[Pacemaker] Centos 70->71 update fails with "Application of an update diff failed (rc=-206)"

Discussion:

Patrick Zwahlen

2015-04-24 15:09:53 UTC

Hi,

I'm running a CentOS 7.0 2-nodes cluster providing iSCSI/SAN features. In order to upgrade to CentOS 7.1, I'm testing the whole process in VMs and it fails. I've now stripped my config down to a pair of DRBD MS with IPADDR2 (cluster.cfg) attached.

From a running cluster, here are the steps (I'm upgrading node san2):
- put node san2 in standby
- stop/disable pacemaker on san2
- stop/disable corosync on san2
- update san2 to CentOS 7.1 (pacemaker 1.1.10-32.el7_0.1 -> 1.1.12-22.el7_1.1)
- reboot san2
- enable/start corosync on san2. It looks good, rings are fine in "corosync-cfgtool-s")
- enable/start pacemaker on san2

I can see the following in the logs:

/var/log/messages (attached, line #57)
=================
Apr 24 16:18:26 san2 crmd[11759]: notice: erase_xpath_callback: Deletion of "//node_state[@uname='san2.local']/transient_attributes": Application of an update diff failed (rc=-206)

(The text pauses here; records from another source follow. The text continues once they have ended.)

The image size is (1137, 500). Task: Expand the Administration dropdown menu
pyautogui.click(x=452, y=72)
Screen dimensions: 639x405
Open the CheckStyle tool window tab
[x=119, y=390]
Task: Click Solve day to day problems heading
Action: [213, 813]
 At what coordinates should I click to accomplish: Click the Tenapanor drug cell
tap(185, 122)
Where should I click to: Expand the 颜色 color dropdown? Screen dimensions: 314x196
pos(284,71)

/var/log/pacemaker.log (attached, starting from line #292)
======================
Apr 24 16:18:26 [11754] san2.local cib: info: xml_apply_patchset: v1 digest mis-match: expected 428c0eb4cd80a4c1ee19b627f6876abd, calculated ffb5456991bd4ed9e5a7774f49e8259d
Apr 24 16:18:26 [11754] san2.local cib: info: __xml_diff_object: Moved ***@id (0 -> 6)
Apr 24 16:18:26 [11754] san2.local cib: info: __xml_diff_object: Moved ***@uname (1 -> 0)
Apr 24 16:18:26 [11759] san2.local crmd: notice: erase_xpath_callback: Deletion of "//node_state[@uname='san2.local']/transient_attributes": Application of an update diff failed (rc=-206)
Apr 24 16:18:26 [11754] san2.local cib: info: send_sync_request: Requesting re-sync from peer
Apr 24 16:18:26 [11754] san2.local cib: notice: cib_server_process_diff: Not applying diff 0.0.14 -> 0.46.15 (sync in progress)
Apr 24 16:18:26 [11754] san2.local cib: notice: cib_server_process_diff: Not applying diff 0.0.15 -> 0.46.16 (sync in progress)
Apr 24 16:18:26 [11754] san2.local cib: notice: cib_server_process_diff: Not applying diff 0.0.16 -> 0.46.17 (sync in progress)

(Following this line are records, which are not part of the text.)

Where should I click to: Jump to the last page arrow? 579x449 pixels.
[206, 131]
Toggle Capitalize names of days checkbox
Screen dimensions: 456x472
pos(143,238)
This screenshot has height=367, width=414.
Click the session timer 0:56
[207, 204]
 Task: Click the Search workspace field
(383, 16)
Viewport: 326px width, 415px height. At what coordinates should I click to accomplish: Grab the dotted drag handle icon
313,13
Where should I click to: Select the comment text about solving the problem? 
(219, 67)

Google doesn't help me in figuring out what might be wrong.

Config was generated with crmsh-2.1-1.4 is that can have an impact.

Any hint would be highly appreciated.

Cheers, Patrick

NOTE: I have kernel modules (scst/zfs) that require reboots when upgrading, so I cannot upgrade both nodes while in unmanaged state. I really need to upgrade one node after the other.

**************************************************************************************
This email and any files transmitted with it are confidential and
intended solely for the use of the individual or entity to whom they
are addressed. If you have received this email in error please notify
the system manager. "***@navixia.com" Navixia SA
**************************************************************************************

emmanuel segura

2015-04-24 15:40:38 UTC

Permalink

Are you sure your cluster hostnames are ok?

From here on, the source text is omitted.